- REQUIREMENT 1 -
Copy the part of the telescope text from "If you look" up to and including "the star diagonal." without any change.
- REQUIREMENT 2 -
In the telescope text, what was the dew shield made from?

So, is it better than commercially-available 6″ telescopes? Well, if you read any discussions of Jaegers lenses on line, most people say they are sub-par, and even cheap 6″ lenses from China outperform them today. Indeed, when I first used this telescope, I was somewhat disappointed by the image quality. In my mind, I blamed the astonishing views my Perkin-Elmer lens had given for spoiling me. But still, a 6″ lens collects almost twice as much light as a 4 1/2″, and this scope yielded 2 2/3 as much magnification with any given eyepiece, so I wanted to see how much performance I could tease out of it.
I began to think about the parameters that were within my control. One was the steadiness of the mount, but mine was solid as a rock because my previous telescope had weighed so much. Another was collimation, the adjustment of the optical elements to be precisely aligned with each other. A third was the amount of atmospheric moisture condensing on the 28 1/4 square inches of glass my lens presented to the sky. I had nothing to lose, so I thought and designed, drilled some holes, and made the tilt of the lens adjustable with three spring-loaded bolts mounted around its edge.
If you look closely, you can also see a ring of electrical-taped resistors between the lens and the plastic. The parts cost me less than $2 for this, as I had pulled the orange plug off of some other ruined appliance in the past. [I’m glad I tend to save things. Did I ever mention that I’m the world’s cheapest human being?] Inside a dew shield made from a disposable paper paint bucket, this 50 ohms of resistance creates just enough heat to keep the lens frost-free and crystal clear in just about any conditions.
Now, these features are great to have, but so far they are not uncommon, only much cheaper than if I had bought an adjustable lens cell and dew heater. These improved the image, but I still was not satisfied. I realized that there was one more optical element that might need adjusting, and that was the star diagonal.
Rather than look straight up through a refracting telescope, most people prefer to insert a prism or mirror into the optical train to place the eyepiece at a comfortable angle. The result is seeing up by looking down, pacing the observer in much the same position that you remember from the microscopes in your high school biology class. My mirror diagonal was an inexpensive one because I had not thought carefully enough about it when I built my telescope.

- STORED DATA -
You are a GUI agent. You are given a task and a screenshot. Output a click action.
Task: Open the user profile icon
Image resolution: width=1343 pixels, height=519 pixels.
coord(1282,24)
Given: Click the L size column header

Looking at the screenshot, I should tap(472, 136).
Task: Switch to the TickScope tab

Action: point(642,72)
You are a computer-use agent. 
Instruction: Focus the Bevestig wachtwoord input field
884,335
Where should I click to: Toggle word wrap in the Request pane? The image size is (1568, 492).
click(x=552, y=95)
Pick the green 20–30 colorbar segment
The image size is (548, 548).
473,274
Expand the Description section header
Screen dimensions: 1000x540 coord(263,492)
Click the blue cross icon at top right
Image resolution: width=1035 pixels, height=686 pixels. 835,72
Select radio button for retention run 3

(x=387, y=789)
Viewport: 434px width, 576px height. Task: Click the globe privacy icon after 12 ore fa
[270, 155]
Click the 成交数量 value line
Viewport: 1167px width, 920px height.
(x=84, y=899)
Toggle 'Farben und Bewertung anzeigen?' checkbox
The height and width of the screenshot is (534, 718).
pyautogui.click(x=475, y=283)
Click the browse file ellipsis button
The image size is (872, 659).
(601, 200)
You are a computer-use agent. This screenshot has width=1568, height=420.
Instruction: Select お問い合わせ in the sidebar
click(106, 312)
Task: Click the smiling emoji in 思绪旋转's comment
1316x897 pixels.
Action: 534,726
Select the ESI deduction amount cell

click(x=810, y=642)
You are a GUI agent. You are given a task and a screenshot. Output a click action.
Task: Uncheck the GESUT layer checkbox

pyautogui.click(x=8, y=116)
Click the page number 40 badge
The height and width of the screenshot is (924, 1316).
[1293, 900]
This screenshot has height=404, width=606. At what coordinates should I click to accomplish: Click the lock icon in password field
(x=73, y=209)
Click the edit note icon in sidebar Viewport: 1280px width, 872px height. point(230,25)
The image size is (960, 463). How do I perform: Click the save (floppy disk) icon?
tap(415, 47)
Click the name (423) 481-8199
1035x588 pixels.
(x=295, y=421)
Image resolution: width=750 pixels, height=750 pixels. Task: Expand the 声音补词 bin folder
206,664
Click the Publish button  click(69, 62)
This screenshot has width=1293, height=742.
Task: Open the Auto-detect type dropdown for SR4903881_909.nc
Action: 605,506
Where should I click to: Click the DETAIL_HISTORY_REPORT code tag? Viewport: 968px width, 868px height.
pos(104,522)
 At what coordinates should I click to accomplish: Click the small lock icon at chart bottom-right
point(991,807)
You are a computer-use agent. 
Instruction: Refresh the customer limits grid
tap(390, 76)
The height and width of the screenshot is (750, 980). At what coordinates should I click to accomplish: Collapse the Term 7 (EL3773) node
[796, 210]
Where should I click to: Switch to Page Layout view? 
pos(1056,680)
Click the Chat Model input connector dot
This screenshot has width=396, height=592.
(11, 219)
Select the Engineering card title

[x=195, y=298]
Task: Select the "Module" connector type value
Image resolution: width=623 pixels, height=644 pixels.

- RESULT 1 -
If you look closely, you can also see a ring of electrical-taped resistors between the lens and the plastic. The parts cost me less than $2 for this, as I had pulled the orange plug off of some other ruined appliance in the past. [I’m glad I tend to save things. Did I ever mention that I’m the world’s cheapest human being?] Inside a dew shield made from a disposable paper paint bucket, this 50 ohms of resistance creates just enough heat to keep the lens frost-free and crystal clear in just about any conditions.
Now, these features are great to have, but so far they are not uncommon, only much cheaper than if I had bought an adjustable lens cell and dew heater. These improved the image, but I still was not satisfied. I realized that there was one more optical element that might need adjusting, and that was the star diagonal.

- RESULT 2 -
A disposable paper paint bucket.